MATERIAL PROVIDED →
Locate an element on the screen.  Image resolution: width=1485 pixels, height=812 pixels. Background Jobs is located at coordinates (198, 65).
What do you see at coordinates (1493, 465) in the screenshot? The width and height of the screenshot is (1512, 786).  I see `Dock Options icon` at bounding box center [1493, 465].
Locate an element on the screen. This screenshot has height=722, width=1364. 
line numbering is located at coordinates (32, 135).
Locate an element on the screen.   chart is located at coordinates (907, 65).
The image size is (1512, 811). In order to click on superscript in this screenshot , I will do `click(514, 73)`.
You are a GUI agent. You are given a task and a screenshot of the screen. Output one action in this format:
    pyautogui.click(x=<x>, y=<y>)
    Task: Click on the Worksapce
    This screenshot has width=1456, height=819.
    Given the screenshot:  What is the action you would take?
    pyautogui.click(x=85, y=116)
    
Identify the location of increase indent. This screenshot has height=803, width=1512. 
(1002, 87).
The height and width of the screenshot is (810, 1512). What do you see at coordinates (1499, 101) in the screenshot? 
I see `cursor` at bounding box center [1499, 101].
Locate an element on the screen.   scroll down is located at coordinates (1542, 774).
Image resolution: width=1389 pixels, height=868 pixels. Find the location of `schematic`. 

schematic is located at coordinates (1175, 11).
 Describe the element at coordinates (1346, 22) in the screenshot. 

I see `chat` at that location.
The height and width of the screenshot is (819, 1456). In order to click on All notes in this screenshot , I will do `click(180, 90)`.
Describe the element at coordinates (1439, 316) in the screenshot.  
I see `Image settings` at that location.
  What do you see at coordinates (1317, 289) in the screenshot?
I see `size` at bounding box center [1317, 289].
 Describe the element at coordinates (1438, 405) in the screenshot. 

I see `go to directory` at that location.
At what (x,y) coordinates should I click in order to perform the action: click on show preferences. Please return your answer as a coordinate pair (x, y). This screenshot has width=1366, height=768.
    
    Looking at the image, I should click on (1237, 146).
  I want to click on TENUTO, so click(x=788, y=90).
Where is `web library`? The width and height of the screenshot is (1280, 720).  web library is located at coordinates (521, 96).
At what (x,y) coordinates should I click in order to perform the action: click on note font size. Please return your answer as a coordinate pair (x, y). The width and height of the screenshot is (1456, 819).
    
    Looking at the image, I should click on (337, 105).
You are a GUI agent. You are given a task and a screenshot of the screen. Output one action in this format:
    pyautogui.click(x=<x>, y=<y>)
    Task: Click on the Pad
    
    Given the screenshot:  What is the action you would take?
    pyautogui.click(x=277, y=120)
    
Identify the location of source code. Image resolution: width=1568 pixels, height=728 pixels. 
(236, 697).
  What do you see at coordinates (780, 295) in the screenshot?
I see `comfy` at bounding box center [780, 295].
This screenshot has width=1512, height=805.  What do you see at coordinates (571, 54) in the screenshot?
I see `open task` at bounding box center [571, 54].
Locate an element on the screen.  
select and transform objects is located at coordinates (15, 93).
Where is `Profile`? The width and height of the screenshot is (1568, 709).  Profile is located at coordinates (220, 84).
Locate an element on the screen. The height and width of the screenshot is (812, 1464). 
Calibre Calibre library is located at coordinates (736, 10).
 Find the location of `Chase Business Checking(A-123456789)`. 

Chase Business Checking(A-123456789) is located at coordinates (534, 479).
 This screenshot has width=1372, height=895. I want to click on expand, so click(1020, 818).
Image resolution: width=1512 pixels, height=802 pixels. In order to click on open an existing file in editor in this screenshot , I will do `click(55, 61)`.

TASK GOAL → Reproduce all of the records above, replacing "Locate an element on the screen" with "Find an element on the screen" wherever it occurs and leaving everything else unchanged.

OUTPUT OF THE TASK →
Find an element on the screen.  Image resolution: width=1485 pixels, height=812 pixels. Background Jobs is located at coordinates (198, 65).
What do you see at coordinates (1493, 465) in the screenshot? The width and height of the screenshot is (1512, 786).  I see `Dock Options icon` at bounding box center [1493, 465].
Find an element on the screen. This screenshot has height=722, width=1364. 
line numbering is located at coordinates (32, 135).
Find an element on the screen.   chart is located at coordinates (907, 65).
The image size is (1512, 811). In order to click on superscript in this screenshot , I will do `click(514, 73)`.
You are a GUI agent. You are given a task and a screenshot of the screen. Output one action in this format:
    pyautogui.click(x=<x>, y=<y>)
    Task: Click on the Worksapce
    This screenshot has width=1456, height=819.
    Given the screenshot:  What is the action you would take?
    pyautogui.click(x=85, y=116)
    
Identify the location of increase indent. This screenshot has height=803, width=1512. 
(1002, 87).
The height and width of the screenshot is (810, 1512). What do you see at coordinates (1499, 101) in the screenshot? 
I see `cursor` at bounding box center [1499, 101].
Find an element on the screen.   scroll down is located at coordinates (1542, 774).
Image resolution: width=1389 pixels, height=868 pixels. Find the location of `schematic`. 

schematic is located at coordinates (1175, 11).
 Describe the element at coordinates (1346, 22) in the screenshot. 

I see `chat` at that location.
The height and width of the screenshot is (819, 1456). In order to click on All notes in this screenshot , I will do `click(180, 90)`.
Describe the element at coordinates (1439, 316) in the screenshot.  
I see `Image settings` at that location.
  What do you see at coordinates (1317, 289) in the screenshot?
I see `size` at bounding box center [1317, 289].
 Describe the element at coordinates (1438, 405) in the screenshot. 

I see `go to directory` at that location.
At what (x,y) coordinates should I click in order to perform the action: click on show preferences. Please return your answer as a coordinate pair (x, y). This screenshot has width=1366, height=768.
    
    Looking at the image, I should click on (1237, 146).
  I want to click on TENUTO, so click(x=788, y=90).
Where is `web library`? The width and height of the screenshot is (1280, 720).  web library is located at coordinates (521, 96).
At what (x,y) coordinates should I click in order to perform the action: click on note font size. Please return your answer as a coordinate pair (x, y). The width and height of the screenshot is (1456, 819).
    
    Looking at the image, I should click on (337, 105).
You are a GUI agent. You are given a task and a screenshot of the screen. Output one action in this format:
    pyautogui.click(x=<x>, y=<y>)
    Task: Click on the Pad
    
    Given the screenshot:  What is the action you would take?
    pyautogui.click(x=277, y=120)
    
Identify the location of source code. Image resolution: width=1568 pixels, height=728 pixels. 
(236, 697).
  What do you see at coordinates (780, 295) in the screenshot?
I see `comfy` at bounding box center [780, 295].
This screenshot has width=1512, height=805.  What do you see at coordinates (571, 54) in the screenshot?
I see `open task` at bounding box center [571, 54].
Find an element on the screen.  
select and transform objects is located at coordinates (15, 93).
Where is `Profile`? The width and height of the screenshot is (1568, 709).  Profile is located at coordinates (220, 84).
Find an element on the screen. The height and width of the screenshot is (812, 1464). 
Calibre Calibre library is located at coordinates (736, 10).
 Find the location of `Chase Business Checking(A-123456789)`. 

Chase Business Checking(A-123456789) is located at coordinates (534, 479).
 This screenshot has width=1372, height=895. I want to click on expand, so click(1020, 818).
Image resolution: width=1512 pixels, height=802 pixels. In order to click on open an existing file in editor in this screenshot , I will do `click(55, 61)`.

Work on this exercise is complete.